VIDO was very involved in vaccine research during the COVID-19 pandemic, which raised their profile and helped them secure funding to develop into Canada's Centre for Pandemic Research. In 2021 they started to seek funding to develop level 4 safety facilities. As of March 2024, the facilities are expected to be ready as soon as next year, and will make VIDO the only non-government level 4 facility in the country.

The organization has had five directors since its inception. Chris Bigland was the founding director and ran the organization from 1975 to 1984. Its other directors have been Stephen Acres (1984–1993), Lorne Babiuk (1993–2007), Andrew Potter (2007–2018), and Volker Gerdts (2019–present).

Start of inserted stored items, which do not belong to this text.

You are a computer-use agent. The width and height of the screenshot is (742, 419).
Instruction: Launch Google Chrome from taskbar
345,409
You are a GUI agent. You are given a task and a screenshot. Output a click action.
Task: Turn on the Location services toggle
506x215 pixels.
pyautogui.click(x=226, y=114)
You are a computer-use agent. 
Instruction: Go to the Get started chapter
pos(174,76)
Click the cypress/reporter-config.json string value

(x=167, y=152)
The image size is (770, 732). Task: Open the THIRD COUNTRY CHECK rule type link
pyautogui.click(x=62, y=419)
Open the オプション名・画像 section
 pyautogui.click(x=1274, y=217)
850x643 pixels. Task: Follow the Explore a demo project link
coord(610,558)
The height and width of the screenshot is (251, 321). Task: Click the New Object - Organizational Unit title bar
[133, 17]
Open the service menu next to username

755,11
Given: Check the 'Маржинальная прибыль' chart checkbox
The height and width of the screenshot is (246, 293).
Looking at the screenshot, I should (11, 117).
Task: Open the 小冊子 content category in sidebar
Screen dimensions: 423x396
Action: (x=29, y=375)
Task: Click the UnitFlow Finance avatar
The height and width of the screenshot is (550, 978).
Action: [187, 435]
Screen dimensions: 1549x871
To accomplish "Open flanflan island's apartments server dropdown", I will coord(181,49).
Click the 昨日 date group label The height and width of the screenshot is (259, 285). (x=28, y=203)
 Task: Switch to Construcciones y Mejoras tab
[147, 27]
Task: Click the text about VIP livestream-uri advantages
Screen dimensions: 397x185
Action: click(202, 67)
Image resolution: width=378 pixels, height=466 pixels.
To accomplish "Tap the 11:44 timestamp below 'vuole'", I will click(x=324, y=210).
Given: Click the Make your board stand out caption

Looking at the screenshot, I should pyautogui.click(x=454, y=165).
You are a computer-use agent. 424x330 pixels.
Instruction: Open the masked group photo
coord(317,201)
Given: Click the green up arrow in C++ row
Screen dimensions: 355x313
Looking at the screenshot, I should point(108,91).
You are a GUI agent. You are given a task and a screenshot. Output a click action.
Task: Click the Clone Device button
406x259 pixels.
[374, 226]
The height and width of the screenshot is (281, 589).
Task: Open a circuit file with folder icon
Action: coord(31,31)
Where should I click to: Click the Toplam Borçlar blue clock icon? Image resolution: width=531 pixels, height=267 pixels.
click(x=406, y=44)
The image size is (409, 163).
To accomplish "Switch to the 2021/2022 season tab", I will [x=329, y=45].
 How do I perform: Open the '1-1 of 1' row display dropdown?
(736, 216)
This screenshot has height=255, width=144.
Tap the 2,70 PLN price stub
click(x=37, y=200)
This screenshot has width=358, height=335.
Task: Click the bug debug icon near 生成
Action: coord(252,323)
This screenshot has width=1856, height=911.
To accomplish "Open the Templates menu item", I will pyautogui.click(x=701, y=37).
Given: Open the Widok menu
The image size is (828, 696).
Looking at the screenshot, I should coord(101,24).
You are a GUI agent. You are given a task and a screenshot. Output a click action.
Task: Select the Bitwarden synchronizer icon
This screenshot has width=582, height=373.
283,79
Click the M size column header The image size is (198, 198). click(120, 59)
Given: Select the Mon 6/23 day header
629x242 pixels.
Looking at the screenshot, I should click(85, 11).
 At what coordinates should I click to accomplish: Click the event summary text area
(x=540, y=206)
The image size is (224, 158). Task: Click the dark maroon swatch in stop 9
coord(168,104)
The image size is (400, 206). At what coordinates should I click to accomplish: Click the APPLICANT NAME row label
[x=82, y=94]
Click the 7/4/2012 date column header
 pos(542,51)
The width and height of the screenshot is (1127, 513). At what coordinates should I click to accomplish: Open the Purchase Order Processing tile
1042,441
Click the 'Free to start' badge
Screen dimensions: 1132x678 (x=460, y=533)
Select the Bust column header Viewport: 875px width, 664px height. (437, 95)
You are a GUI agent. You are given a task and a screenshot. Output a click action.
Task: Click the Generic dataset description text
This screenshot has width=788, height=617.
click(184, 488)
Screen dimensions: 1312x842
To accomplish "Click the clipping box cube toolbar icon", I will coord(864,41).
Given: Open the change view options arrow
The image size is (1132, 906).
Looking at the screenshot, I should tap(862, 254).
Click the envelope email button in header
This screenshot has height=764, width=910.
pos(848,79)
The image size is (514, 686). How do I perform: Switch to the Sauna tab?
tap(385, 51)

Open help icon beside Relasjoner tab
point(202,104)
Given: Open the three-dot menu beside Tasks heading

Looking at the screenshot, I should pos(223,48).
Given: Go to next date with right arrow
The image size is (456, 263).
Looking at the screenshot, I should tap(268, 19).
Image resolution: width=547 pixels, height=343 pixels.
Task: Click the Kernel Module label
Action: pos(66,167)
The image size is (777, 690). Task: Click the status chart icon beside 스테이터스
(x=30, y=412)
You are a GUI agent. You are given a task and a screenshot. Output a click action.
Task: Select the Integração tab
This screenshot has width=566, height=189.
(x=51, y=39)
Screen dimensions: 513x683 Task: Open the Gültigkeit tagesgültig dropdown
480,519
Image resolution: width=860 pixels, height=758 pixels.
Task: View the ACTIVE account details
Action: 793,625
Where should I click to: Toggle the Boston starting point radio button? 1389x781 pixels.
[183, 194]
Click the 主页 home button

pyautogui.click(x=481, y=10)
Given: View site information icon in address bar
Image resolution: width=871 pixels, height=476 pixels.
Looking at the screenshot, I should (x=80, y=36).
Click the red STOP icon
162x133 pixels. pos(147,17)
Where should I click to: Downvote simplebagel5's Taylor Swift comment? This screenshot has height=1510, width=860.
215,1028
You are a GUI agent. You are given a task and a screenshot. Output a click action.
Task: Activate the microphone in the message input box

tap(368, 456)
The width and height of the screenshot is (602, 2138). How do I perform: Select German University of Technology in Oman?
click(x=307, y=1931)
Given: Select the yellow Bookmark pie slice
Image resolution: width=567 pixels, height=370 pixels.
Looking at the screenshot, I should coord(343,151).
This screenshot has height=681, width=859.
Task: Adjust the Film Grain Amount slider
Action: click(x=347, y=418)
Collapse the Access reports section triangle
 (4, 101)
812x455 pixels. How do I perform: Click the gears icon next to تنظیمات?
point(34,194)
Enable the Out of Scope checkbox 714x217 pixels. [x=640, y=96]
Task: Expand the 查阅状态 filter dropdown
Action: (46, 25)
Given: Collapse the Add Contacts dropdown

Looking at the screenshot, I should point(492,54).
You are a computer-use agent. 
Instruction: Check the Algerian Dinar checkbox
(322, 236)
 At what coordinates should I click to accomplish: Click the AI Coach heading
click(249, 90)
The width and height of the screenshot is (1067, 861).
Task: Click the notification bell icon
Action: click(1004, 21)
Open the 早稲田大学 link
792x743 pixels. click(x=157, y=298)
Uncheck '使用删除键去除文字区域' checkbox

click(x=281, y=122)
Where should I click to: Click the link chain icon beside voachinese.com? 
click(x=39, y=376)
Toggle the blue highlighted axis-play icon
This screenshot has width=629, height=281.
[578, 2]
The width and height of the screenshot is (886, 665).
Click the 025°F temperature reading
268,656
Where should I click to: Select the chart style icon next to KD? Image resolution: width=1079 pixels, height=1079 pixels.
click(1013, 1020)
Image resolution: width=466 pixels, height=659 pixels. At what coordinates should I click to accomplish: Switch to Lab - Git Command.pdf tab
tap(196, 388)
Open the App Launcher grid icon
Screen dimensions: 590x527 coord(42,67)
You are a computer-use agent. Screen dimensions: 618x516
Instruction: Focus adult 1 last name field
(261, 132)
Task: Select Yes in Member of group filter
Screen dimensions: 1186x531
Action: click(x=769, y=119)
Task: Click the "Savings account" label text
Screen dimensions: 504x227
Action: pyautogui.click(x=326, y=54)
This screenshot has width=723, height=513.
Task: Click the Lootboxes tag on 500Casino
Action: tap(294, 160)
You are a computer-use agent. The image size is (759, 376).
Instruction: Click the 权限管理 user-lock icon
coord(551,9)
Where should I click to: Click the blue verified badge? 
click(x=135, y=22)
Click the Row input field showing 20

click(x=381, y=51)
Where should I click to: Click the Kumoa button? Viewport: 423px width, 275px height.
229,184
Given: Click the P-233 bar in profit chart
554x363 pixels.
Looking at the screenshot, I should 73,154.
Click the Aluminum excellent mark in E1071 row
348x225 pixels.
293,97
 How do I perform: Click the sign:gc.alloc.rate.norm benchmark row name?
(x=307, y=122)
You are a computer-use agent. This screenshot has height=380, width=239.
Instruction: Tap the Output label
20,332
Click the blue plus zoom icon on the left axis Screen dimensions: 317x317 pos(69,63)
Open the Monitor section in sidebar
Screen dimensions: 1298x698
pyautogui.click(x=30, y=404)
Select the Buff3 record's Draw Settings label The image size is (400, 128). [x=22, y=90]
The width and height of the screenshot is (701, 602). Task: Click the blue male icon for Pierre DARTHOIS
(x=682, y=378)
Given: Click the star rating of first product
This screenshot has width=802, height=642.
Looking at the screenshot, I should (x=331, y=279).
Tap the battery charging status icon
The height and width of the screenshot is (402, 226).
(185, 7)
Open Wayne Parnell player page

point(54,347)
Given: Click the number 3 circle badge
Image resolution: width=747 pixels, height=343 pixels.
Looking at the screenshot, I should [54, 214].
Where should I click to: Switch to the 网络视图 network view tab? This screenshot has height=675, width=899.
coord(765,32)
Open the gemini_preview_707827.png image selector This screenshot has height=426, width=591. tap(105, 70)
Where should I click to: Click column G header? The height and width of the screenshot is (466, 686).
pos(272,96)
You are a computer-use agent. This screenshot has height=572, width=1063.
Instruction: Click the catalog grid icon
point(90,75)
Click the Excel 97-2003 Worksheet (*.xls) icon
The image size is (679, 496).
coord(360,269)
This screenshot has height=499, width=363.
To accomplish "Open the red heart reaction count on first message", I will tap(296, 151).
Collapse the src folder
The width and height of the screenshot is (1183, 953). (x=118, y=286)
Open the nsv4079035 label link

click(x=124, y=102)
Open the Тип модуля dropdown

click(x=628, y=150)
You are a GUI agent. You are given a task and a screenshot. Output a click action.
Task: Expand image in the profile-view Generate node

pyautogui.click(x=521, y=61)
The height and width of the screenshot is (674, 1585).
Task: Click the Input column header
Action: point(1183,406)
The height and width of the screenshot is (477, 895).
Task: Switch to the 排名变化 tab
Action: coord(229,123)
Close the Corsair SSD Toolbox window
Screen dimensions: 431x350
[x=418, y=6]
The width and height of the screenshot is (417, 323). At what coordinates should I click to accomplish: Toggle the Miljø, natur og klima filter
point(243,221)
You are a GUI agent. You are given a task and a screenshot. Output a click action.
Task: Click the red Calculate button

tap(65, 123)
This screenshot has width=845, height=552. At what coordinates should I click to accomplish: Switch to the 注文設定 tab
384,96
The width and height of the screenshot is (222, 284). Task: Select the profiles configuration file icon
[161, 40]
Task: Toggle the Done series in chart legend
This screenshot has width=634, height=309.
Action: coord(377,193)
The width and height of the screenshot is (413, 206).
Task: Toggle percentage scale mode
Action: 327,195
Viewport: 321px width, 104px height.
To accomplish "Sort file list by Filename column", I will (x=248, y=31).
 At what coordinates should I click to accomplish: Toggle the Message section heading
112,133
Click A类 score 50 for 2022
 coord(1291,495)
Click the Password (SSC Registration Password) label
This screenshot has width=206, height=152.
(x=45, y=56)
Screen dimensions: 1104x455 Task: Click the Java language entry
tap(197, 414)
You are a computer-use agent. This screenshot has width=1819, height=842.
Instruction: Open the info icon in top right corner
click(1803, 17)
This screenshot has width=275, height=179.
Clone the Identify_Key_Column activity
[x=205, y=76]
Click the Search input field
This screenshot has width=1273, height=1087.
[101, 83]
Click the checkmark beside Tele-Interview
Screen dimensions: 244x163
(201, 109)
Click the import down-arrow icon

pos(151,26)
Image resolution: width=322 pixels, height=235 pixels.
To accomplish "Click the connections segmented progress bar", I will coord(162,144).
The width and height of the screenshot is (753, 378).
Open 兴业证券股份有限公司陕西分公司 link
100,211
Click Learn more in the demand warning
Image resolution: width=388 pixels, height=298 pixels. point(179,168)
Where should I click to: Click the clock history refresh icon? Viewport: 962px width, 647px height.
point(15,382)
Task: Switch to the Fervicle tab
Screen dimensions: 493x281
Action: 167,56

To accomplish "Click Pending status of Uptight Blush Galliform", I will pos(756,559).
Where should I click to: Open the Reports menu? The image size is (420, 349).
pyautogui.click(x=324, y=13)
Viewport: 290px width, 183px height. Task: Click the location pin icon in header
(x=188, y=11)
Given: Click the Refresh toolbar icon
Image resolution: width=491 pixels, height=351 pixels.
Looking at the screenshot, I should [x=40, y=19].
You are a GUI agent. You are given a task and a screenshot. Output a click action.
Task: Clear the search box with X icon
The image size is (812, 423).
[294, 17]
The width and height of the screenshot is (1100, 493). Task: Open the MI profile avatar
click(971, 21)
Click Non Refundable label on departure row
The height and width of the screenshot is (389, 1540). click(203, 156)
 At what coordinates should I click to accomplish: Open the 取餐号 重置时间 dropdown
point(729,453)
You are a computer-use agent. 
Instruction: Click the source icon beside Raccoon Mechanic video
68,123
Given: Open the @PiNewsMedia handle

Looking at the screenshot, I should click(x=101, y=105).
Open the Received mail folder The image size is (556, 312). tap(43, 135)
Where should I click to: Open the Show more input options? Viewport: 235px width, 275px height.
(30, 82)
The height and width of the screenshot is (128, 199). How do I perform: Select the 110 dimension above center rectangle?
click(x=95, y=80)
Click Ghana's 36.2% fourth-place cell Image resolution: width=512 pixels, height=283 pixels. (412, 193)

VIDO has created three spin-off companies (Biostar, Biowest, and Star Biotech).

==COVID-19 research==
During the COVID-19 pandemic, the Government of Saskatchewan has provided $4.2 million to VIDO. It also received $23 million in federal funding announced on March 23, 2020 for the centre's manufacturing facility to produce COVID-19 vaccines for clinical trials, and for overall operational costs.

==Vaccines==
- Vicogen (cattle) – Prevention of calf scours
- Ecolan RC (cattle) – Prevention of bacterial and viral calf scours
- Hevlan TC (poultry) – Prevention of enteritis in turkeys
- Pneumo-Star (cattle) – Prevention of Pasteurella infection
- Somnu-Star (cattle) – Prevention of haemophilosis in cattle
- Somnu-Star Ph (cattle) – Prevention of pasteurellosis and haemophilosis in cattle
- Pleuro-Star 4 (swine) – Prevention of porcine pleuropneumonia
- Econiche (cattle) – Reduction of shedding of E. coli O157 to control human infection and environmental contamination

In 2020, VIDO began developing a vaccine for SARS-CoV-2 during the COVID-19 pandemic.